> _Requirement_: Decide whether each statement agrees with the news passage below on the Syria chlorine resolution, answering yes or no and quoting the deciding words from that passage: (a) Venezuela voted for the resolution. (b) The council can act on non-compliance without adopting a further resolution. (c) The OPCW found evidence that chlorine gas was used as a weapon in Syria.

> _Passage provided_:
- - -

Fourteen members, including Syrian ally Russia, voted in favor of the U.S.-drafted resolution. Venezuela abstained because it said the resolution “opens a dangerous path to the use of force.”
The resolution threatens repercussions, under Chapter 7 of the U.N. Charter, if chemical weapons including chlorine are used again. Chapter 7 allows decisions to be enforced with economic sanctions or force.
Britain’s U.N. Ambassador Mark Lyall Grant said the resolution “puts the Syrian regime on notice that if we receive further credible reports of use of chlorine as a weapon, then this council will take action.”
Still, the Security Council would need to adopt another resolution to take any action in the event of non-compliance.
“We categorically do not accept the possible use of sanctions under Chapter 7 without attempt to confirm (non-compliance) based on proof,” Russia’s U.N. Ambassador Vitaly Churkin said.
If inhaled, chlorine gas turns to hydrochloric acid in the lungs, which can lead to internal burning and drowning through a reactionary release of fluid in the lungs.
The Organisation for the Prohibition of Chemical Weapons (OPCW) has found evidence that chlorine gas was “systematically and repeatedly” used as a weapon in Syria. The United States, Britain and France accuse the Syrian government of the attacks, which it denies.

- - -

> _Items_:
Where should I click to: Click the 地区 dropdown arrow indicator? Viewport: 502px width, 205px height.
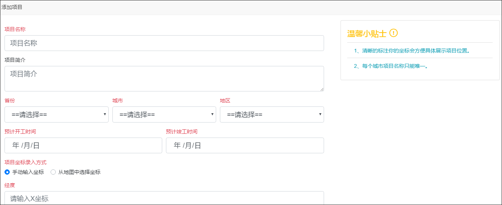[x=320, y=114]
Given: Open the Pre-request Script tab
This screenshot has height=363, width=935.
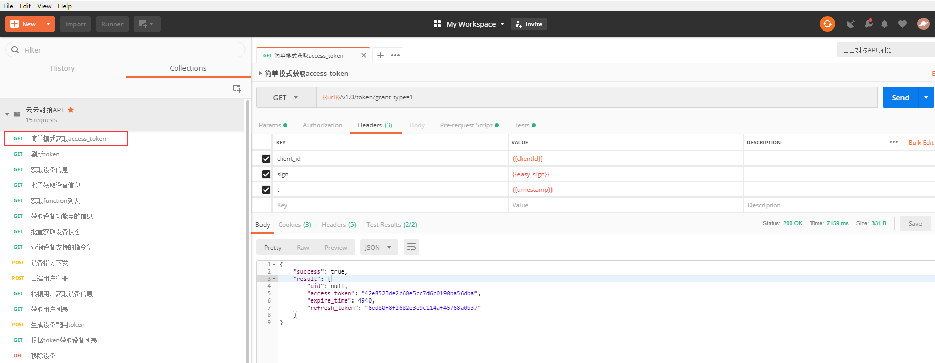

- - -

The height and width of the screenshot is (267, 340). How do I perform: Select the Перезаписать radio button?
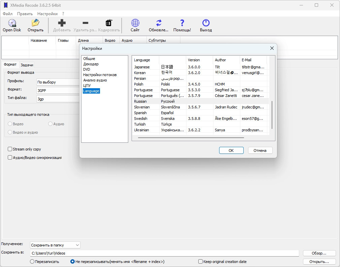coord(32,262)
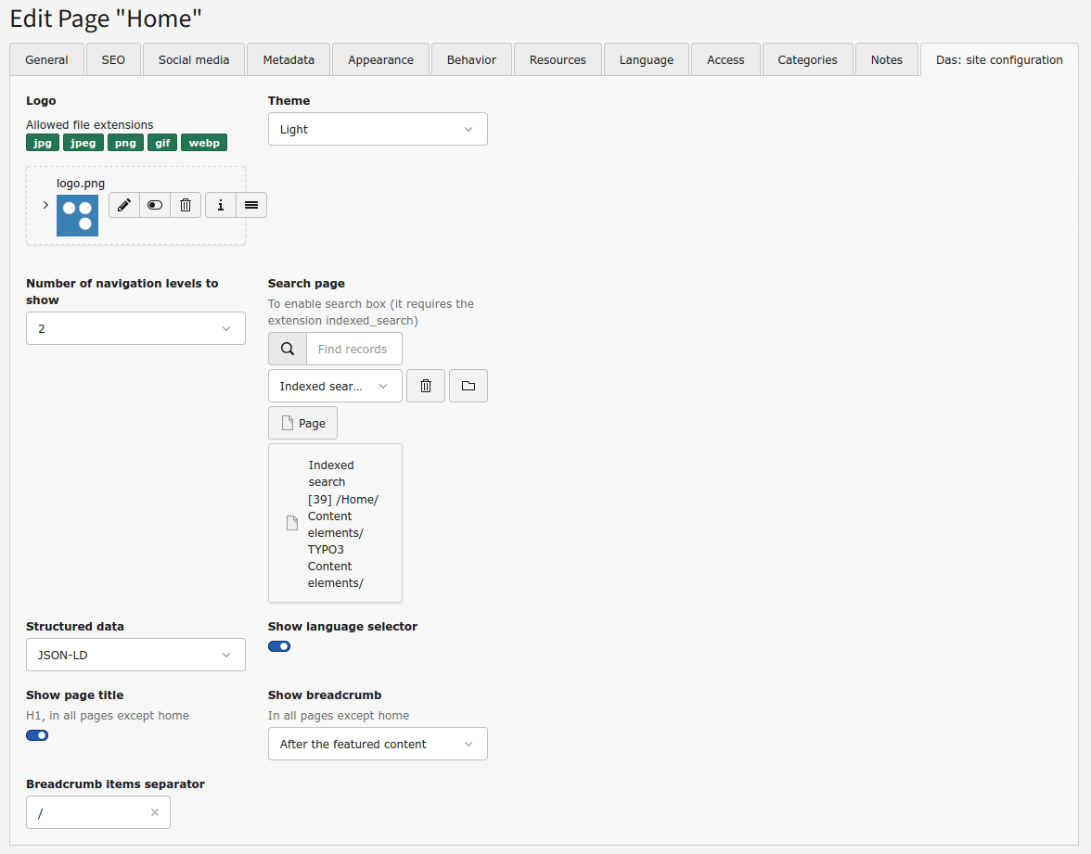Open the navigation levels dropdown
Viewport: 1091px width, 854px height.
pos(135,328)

- - -

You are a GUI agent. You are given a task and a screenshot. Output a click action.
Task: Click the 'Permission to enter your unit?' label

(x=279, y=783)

- - -

> _Answer below_:
(a) No: "Venezuela abstained"
(b) No: "the Security Council would need to adopt another resolution to take any action in the event of non-compliance"
(c) Yes: "has found evidence that chlorine gas was “systematically and repeatedly” used as a weapon in Syria"